(aws-eks): `aws-auth` ConfigMap is still being replaced
What is the problem?
#7981 was not fixed by #8447 – The aws-auth ConfigMap is still being replaced, rather than appended to, any time the Cluster.awsAuth getter is invoked, which happens whenever you add a Fargate Profile to a cluster, forcing all Fargate Profiles to originate from the same instance of Cluster from @aws-cdk/aws-eks/cluster.ts.

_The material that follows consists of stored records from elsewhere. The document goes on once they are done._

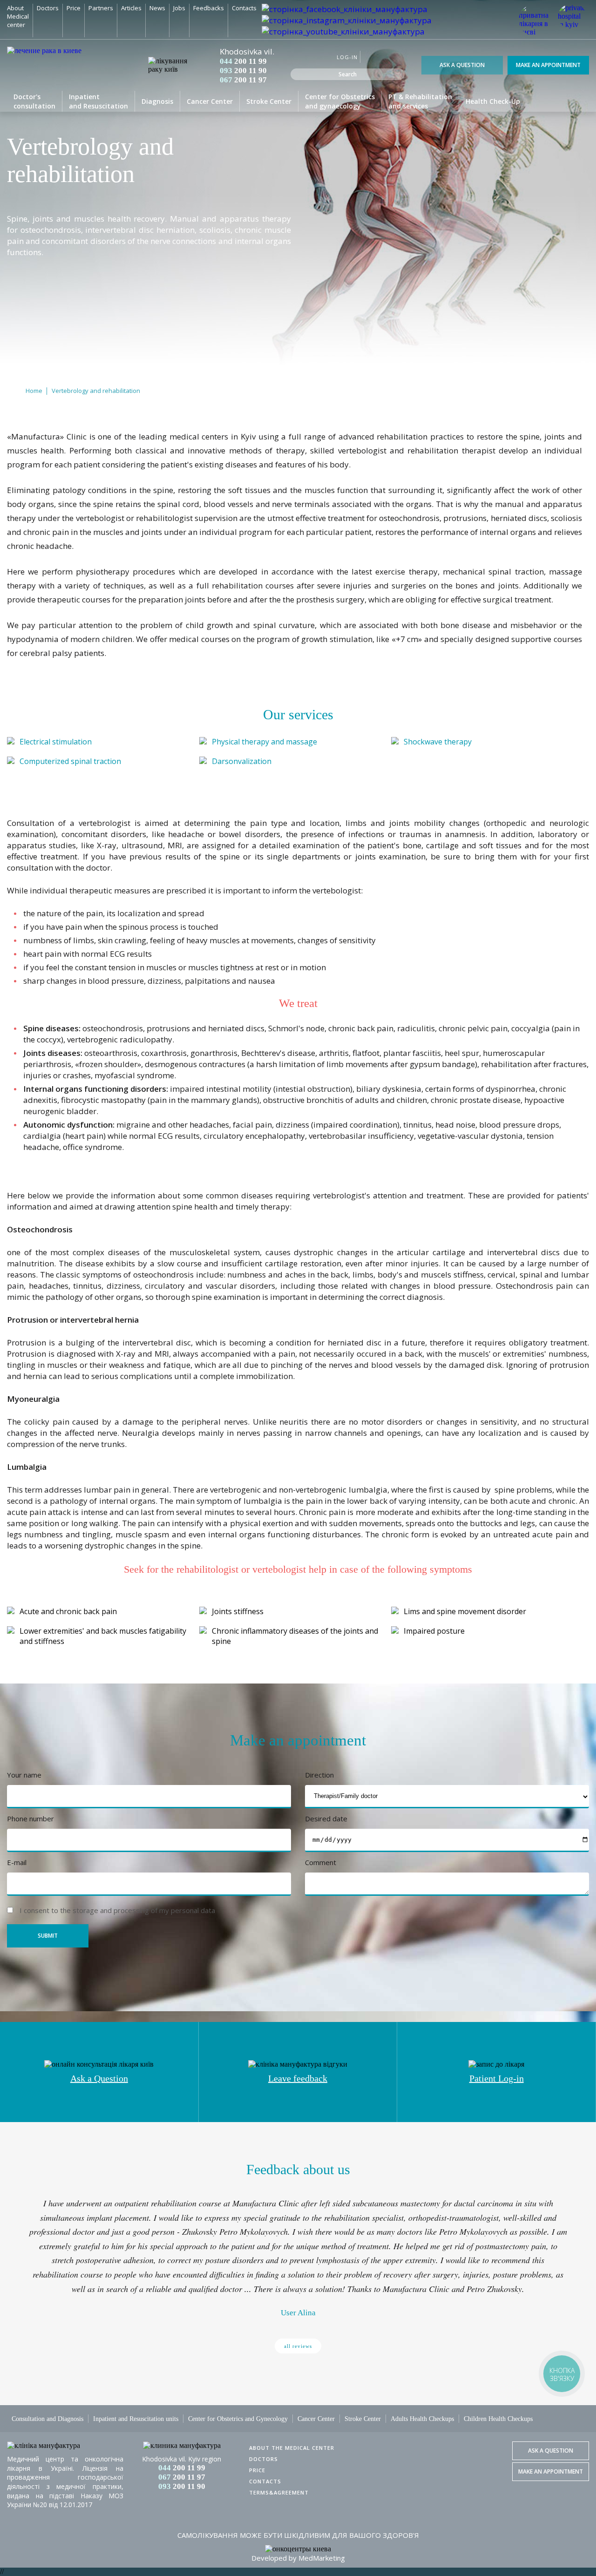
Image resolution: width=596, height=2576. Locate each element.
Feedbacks (208, 8)
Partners (100, 8)
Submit (48, 1936)
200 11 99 (243, 61)
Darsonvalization (241, 761)
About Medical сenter (18, 16)
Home (34, 390)
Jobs (179, 8)
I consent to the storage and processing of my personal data (117, 1910)
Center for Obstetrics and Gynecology (238, 2418)
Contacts (244, 8)
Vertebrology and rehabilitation (96, 390)
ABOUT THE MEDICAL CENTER (291, 2447)
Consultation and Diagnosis (47, 2418)
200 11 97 (243, 79)
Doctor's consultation (34, 101)
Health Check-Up (493, 101)
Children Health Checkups (498, 2418)
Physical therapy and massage (264, 742)
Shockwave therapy (438, 742)
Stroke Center (268, 101)
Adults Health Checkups (422, 2418)
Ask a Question (462, 65)
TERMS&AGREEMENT (279, 2492)
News (157, 8)
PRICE (257, 2470)
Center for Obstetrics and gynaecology (340, 101)
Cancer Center (210, 101)
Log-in (347, 57)
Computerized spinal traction (70, 761)
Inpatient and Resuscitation (98, 101)
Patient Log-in (496, 2078)
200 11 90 (243, 70)
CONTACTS (265, 2481)
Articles (131, 8)
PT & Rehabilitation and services (420, 101)
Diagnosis (157, 101)
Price (74, 8)
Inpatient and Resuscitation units (135, 2418)
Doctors (48, 8)
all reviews (298, 2346)
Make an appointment (548, 65)
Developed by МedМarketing (298, 2557)
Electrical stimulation (56, 742)
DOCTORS (263, 2458)
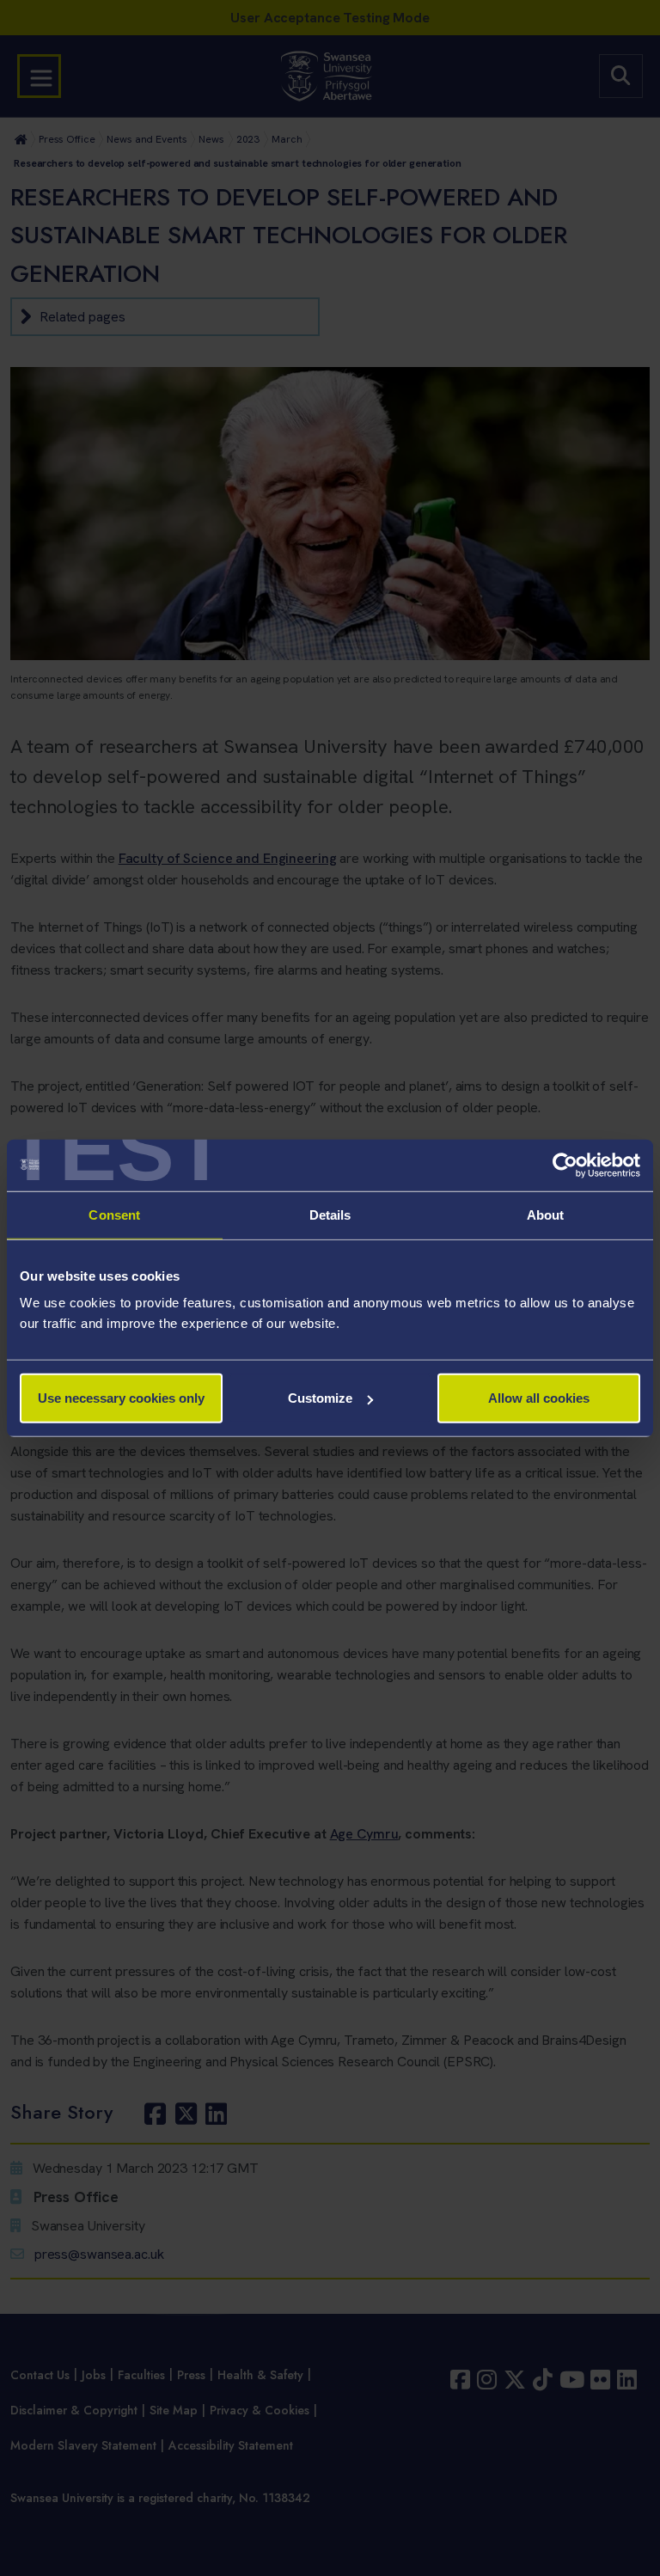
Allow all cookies (539, 1398)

In the AwsAuth constructor, the following manifest is added added to the cluster:
new KubernetesResource(this, 'manifest', {
cluster: props.cluster,
manifest: [
{
apiVersion: 'v1',
kind: 'ConfigMap',
metadata: {
name: 'aws-auth',
namespace: 'kube-system',
},
data: {
mapRoles: this.synthesizeMapRoles(),
mapUsers: this.synthesizeMapUsers(),
mapAccounts: this.synthesizeMapAccounts(),
},
},
],
});
This constructor is invoked whenever the Cluster.awsAuth getter is invoked, which happens any time you invoke Cluster.awsAuth.addRoleMapping, which happens any time you invoke Cluster.addFargateProfile.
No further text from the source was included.